For another data point; My rye starter is kept at 150% hydration. My 100% rye loaves work out at about 96% hydration overall.

-Gordon

GAPOMA's picture
GAPOMA

So I just made my first 100% rye starter a couple of months back.  I too started with a coarse "dark" rye flour (Hodgson Mill Rye), but used the starter "recipe" from Norm Berg & Stan Ginsberg ("Inside the Jewish Bakery"), which is a 73% hydration starter.  So even stiffer!!!  I fed it for two weeks with my whole grain, coarse dark rye flour (Hodgson Mill) and boy was it stiff!  It smelled GREAT and was very active, but it was hard to work with.

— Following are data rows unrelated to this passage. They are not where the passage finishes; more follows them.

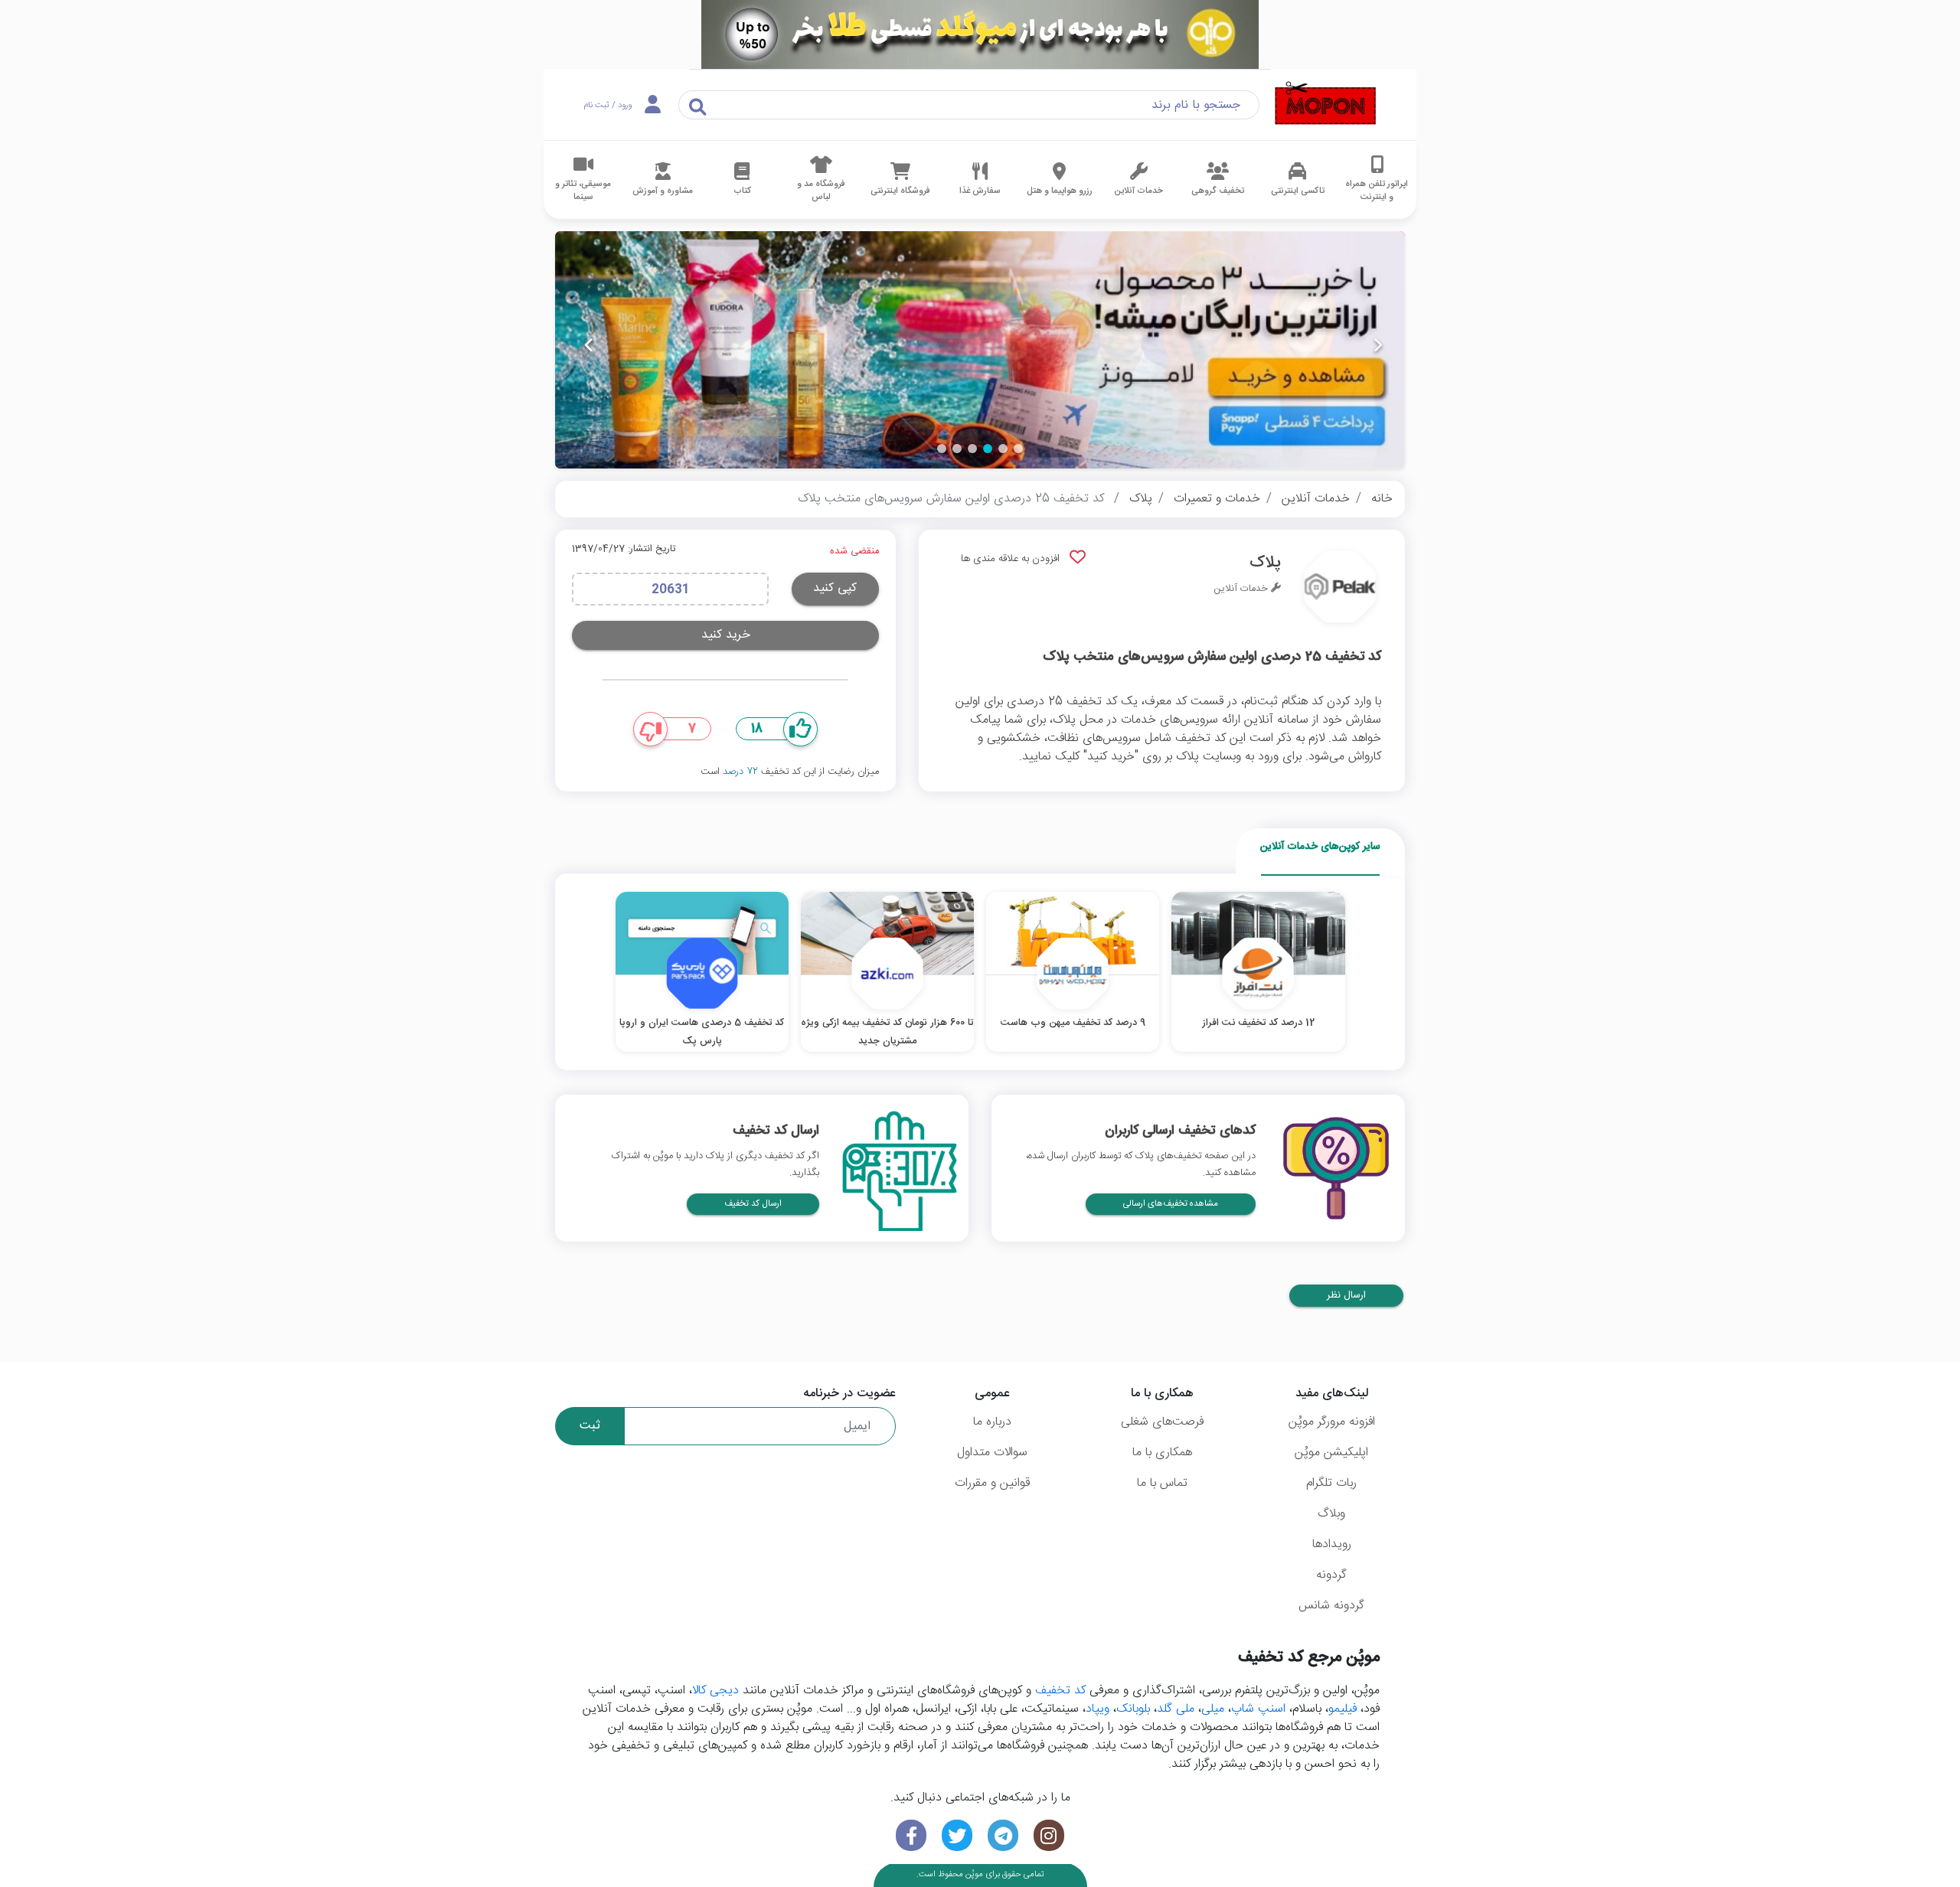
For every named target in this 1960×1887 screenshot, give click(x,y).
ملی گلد (1175, 1709)
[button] (1018, 448)
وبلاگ (1331, 1513)
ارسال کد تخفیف (753, 1204)
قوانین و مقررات (992, 1483)
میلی (1212, 1709)
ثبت (590, 1425)
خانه (1382, 498)
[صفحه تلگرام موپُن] (1003, 1835)
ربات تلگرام (1331, 1483)
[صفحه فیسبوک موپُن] (911, 1835)
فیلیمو (1342, 1709)
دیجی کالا (715, 1690)
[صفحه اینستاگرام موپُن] (1049, 1835)
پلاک (1140, 498)
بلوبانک (1133, 1709)
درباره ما (992, 1422)
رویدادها (1331, 1544)
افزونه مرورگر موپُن (1332, 1422)
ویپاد (1097, 1709)
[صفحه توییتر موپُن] (957, 1835)
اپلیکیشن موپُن (1331, 1452)
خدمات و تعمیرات (1217, 498)
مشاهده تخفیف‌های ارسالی (1170, 1204)
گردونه (1331, 1575)
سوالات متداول (992, 1452)
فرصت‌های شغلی (1162, 1422)
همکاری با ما (1162, 1452)
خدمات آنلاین (1316, 498)
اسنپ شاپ (1258, 1709)
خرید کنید (725, 635)
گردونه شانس (1331, 1605)
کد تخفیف (1060, 1690)
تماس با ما (1162, 1483)
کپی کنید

Recently I asked Stan what hydration he uses in response to a Moscow Rye recipe he posted.  He said he uses a 100% starter.  So I switched.  What I found was that the 100% hydration is easier to work than the 73% hydration, but it was still pretty stiff while I was using the coarse Hodgson Mill rye.  

More recently after talking with Stan and running out of the Hodgson Mill rye I was using,  I started feeding my starter with a finer grind of rye flour that I got at Whole Foods.  I think they called it "whole" rye flour.  Whatever.  It's not a white rye, but it's a much finer grind than the Hodgson Mill rye.  Almost immediately my 100% hydration rye starter was much wetter and easier to work/feed.  Much more like my 100% white flour starter in texture.  But it still has that great rye smell and is very active. 

What did I learn ... I probably rediscovered the wheel.  My experience says that coarser ground flour leads to stiffer starters, and that moving to a finer grind will result in a thinner and perhaps easier to work starter.  I probably should have known all this before I started.

Ellingham91's picture
Ellingham91

i understand all of that I'm just wondering how stiffer starters affect the dough? Flavour  wise, texture wise, or if any effect at all. I know a stiffer starter is more forgiving in terms of feeding. But is there anything else?